[Available data start]
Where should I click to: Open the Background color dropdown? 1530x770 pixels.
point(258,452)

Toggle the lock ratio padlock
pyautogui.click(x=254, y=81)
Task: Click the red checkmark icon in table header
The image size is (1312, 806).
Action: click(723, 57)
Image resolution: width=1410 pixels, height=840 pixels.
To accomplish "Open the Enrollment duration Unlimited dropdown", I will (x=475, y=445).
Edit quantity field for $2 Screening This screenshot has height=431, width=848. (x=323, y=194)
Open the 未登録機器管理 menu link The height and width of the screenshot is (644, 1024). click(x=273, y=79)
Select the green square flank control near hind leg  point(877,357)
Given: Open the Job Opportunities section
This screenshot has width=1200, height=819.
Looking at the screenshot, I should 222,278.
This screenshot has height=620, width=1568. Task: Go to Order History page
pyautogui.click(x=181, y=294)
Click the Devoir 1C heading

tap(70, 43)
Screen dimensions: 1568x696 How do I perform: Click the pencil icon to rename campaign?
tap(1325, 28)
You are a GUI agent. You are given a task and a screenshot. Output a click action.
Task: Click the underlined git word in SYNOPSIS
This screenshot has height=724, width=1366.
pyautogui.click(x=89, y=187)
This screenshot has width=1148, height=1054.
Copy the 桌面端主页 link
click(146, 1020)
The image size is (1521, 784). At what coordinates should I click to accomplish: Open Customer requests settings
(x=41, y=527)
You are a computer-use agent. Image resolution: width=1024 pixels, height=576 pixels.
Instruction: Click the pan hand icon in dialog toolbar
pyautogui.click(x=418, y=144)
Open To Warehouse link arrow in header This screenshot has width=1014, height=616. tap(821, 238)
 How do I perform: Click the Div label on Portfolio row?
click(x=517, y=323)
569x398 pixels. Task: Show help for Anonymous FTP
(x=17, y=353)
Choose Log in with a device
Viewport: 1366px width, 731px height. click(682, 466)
[Available data end]
▶ **To do**:
Convert the material from its start through the line holding "Edit quantity field", inclusive, into a two-column CSV with the headers text and answer. Give one row for each answer, pairing the text it responds to with that answer; put each value in a double-quoted field and replace any line breaks with spaces.

▶ **Expected answer**:
text,answer
"Where should I click to: Open the Background color dropdown? 1530x770 pixels.","point(258,452)"
"Toggle the lock ratio padlock","pyautogui.click(x=254, y=81)"
"Task: Click the red checkmark icon in table header The image size is (1312, 806).","Action: click(723, 57)"
"Image resolution: width=1410 pixels, height=840 pixels. To accomplish ""Open the Enrollment duration Unlimited dropdown"",","I will (x=475, y=445)."
"Edit quantity field for $2 Screening This screenshot has height=431, width=848.","(x=323, y=194)"